• [Aim of the exercise] Go through the entries below and say how many lines contain the string "agent"; write only that number.

### Data section

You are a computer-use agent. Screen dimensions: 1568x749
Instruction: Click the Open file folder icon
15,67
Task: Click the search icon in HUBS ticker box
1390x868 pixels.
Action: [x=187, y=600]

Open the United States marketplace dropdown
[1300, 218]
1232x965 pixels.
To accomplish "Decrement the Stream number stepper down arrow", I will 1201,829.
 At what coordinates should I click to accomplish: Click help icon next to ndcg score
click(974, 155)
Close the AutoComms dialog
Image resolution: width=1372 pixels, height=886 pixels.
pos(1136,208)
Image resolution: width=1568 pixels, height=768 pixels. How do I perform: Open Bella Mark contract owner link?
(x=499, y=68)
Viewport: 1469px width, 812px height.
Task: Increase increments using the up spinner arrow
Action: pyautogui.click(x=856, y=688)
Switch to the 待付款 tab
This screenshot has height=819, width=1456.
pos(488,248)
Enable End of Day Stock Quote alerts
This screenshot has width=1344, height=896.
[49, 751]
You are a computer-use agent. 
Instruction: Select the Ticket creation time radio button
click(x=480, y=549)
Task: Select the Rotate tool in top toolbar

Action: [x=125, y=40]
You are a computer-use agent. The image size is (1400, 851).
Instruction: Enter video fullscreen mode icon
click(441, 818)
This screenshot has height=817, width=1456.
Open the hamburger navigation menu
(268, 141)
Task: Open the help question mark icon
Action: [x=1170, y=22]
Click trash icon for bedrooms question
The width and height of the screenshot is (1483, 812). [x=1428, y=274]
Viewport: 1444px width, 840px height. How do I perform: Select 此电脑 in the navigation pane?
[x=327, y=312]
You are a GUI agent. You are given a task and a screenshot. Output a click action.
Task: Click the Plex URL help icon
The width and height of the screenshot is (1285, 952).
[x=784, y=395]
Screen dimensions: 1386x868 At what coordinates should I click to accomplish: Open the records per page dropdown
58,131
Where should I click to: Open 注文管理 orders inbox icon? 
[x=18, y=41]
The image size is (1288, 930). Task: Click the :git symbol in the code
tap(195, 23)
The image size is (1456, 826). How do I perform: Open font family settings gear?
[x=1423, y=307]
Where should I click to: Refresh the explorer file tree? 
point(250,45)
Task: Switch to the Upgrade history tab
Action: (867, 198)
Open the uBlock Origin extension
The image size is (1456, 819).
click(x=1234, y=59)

######

• [Answer] 4